Task requirements:
Repeat precisely the line in which "Where should I" occurs and all lines that follow it in the entries below. Pictures must be omitted.

Source information:

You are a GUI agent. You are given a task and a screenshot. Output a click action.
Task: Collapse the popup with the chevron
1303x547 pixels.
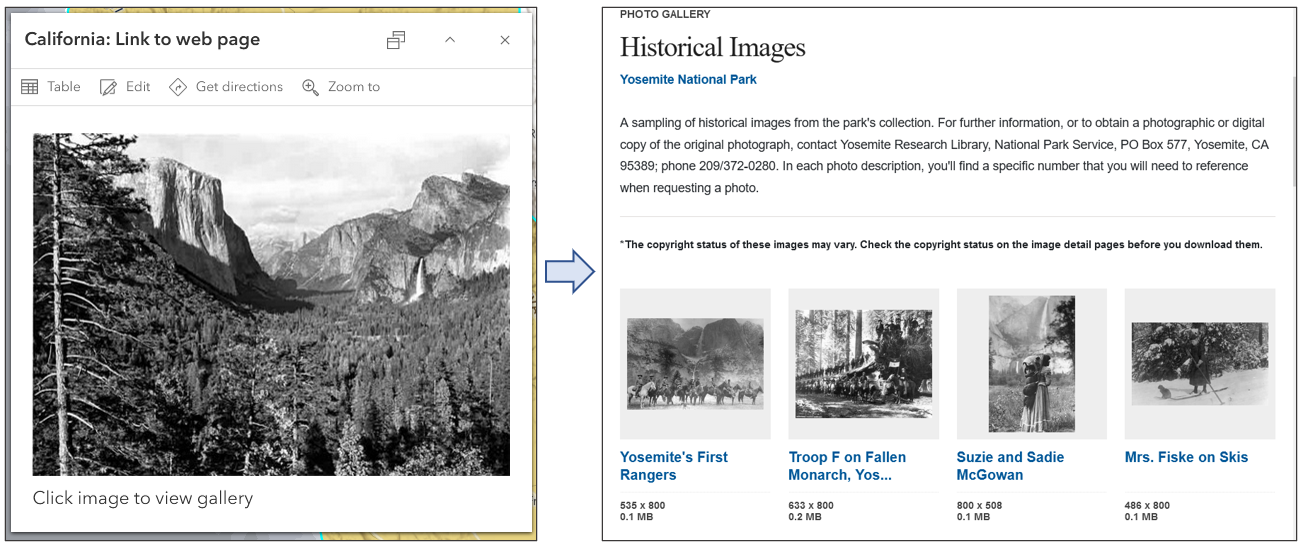pyautogui.click(x=450, y=40)
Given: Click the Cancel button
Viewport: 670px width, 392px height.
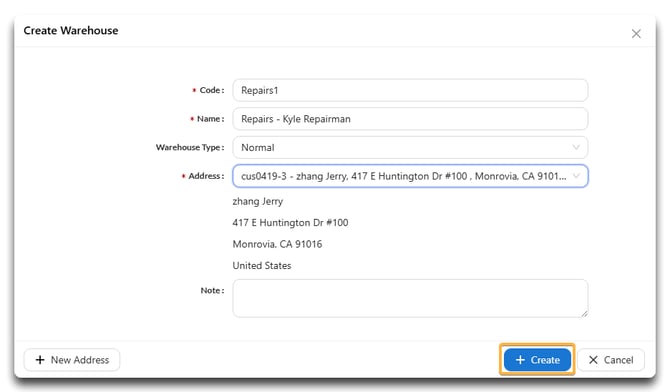Looking at the screenshot, I should tap(611, 360).
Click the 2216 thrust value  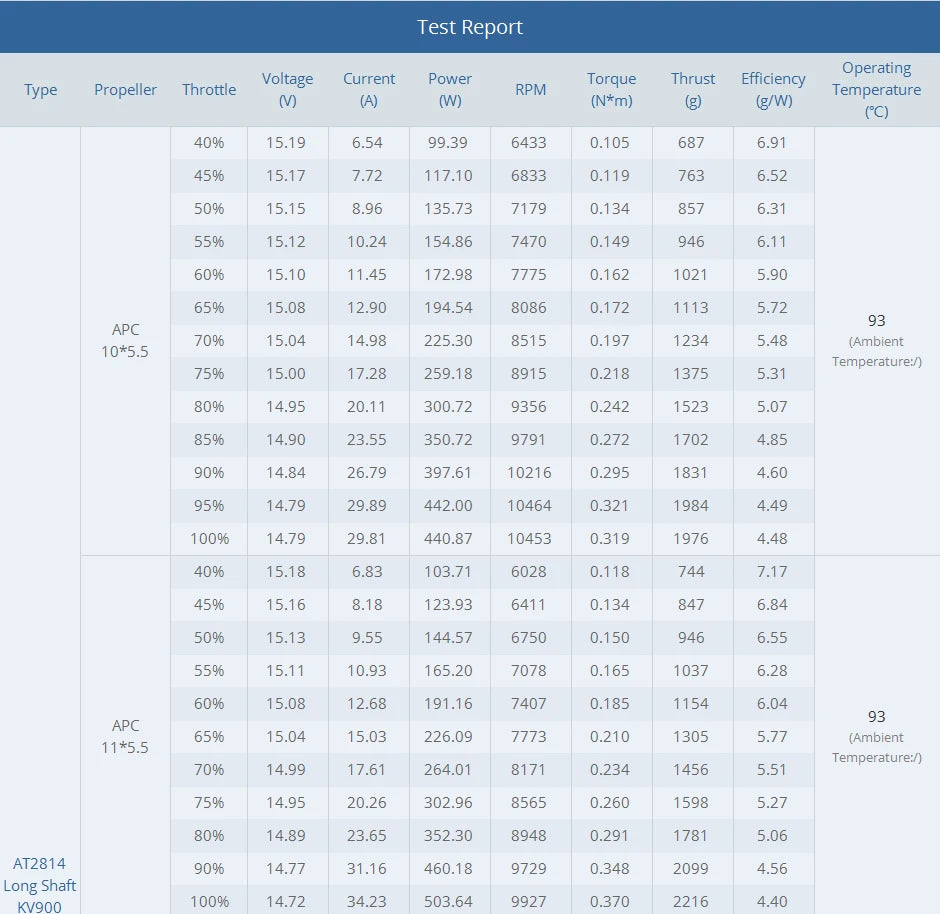691,901
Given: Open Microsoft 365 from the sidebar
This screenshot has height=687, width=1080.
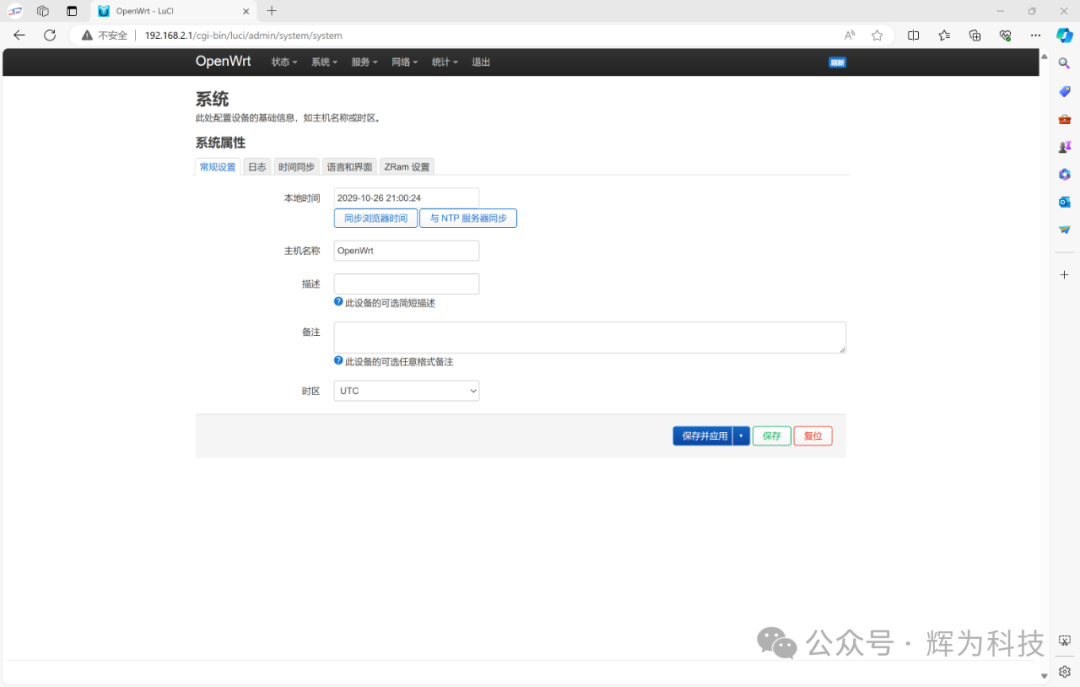Looking at the screenshot, I should point(1064,173).
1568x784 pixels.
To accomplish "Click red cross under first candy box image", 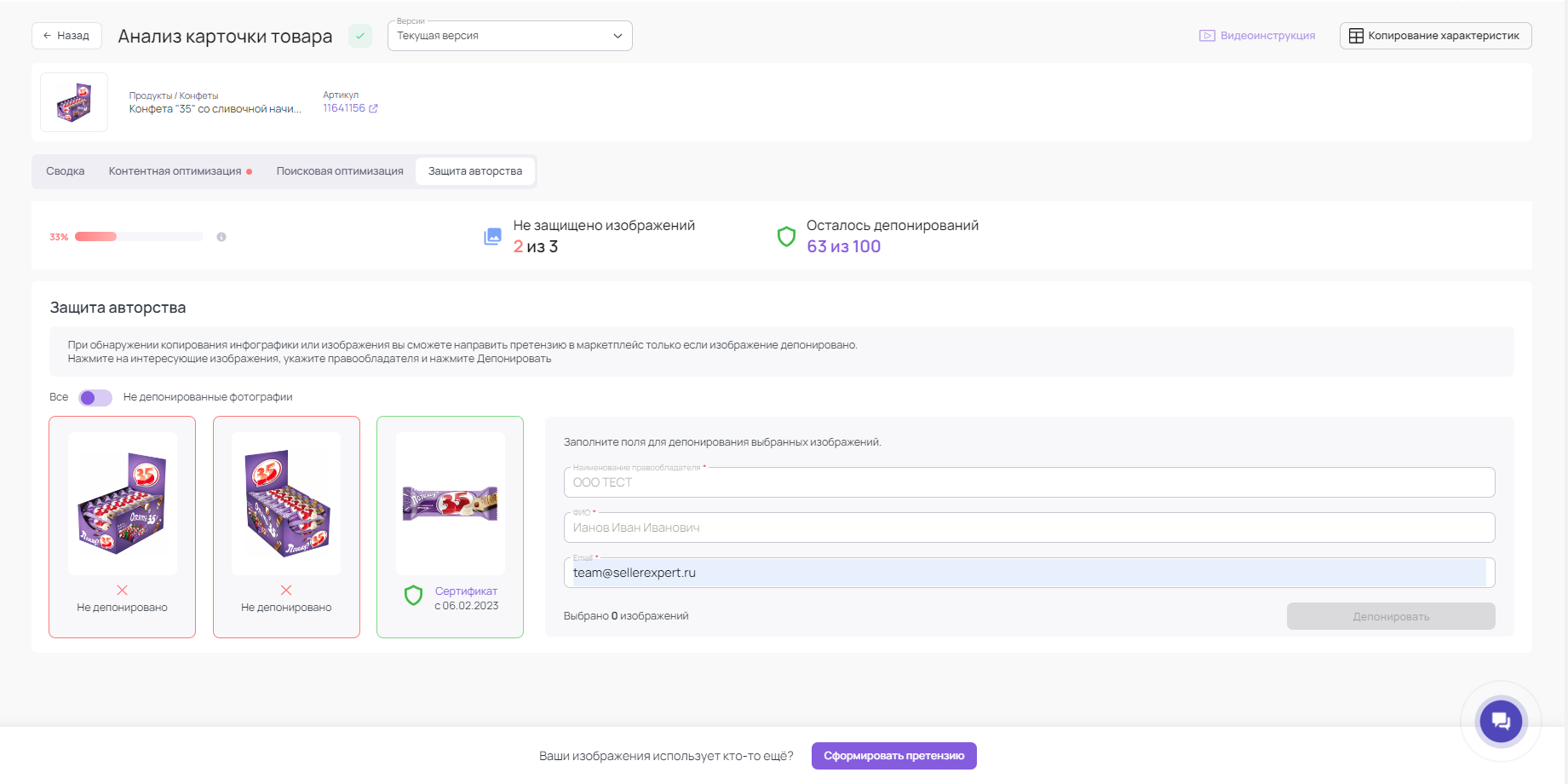I will pos(123,590).
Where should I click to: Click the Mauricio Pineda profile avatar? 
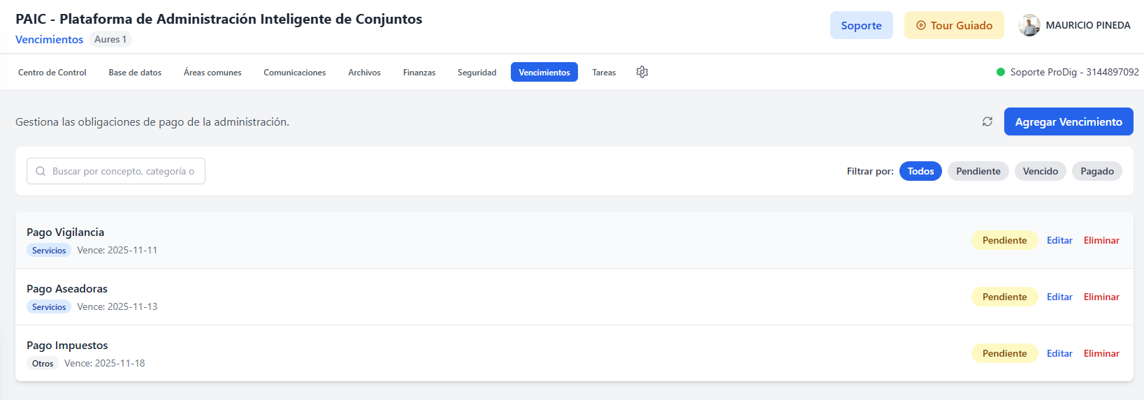(x=1029, y=26)
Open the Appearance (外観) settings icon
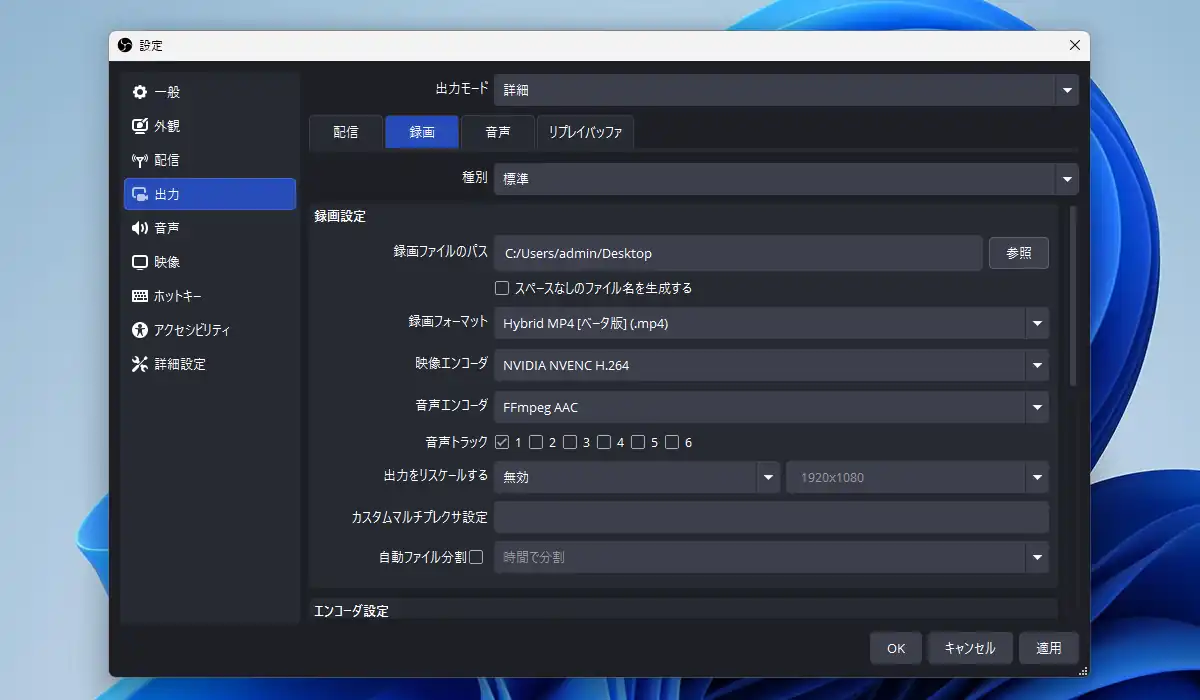Screen dimensions: 1200x700 pos(140,126)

Answer below:
Where should I click to: Click the Mauricio Pineda profile avatar? 
(x=1029, y=26)
Open the Appearance (外観) settings icon
Screen dimensions: 1200x700 pos(140,126)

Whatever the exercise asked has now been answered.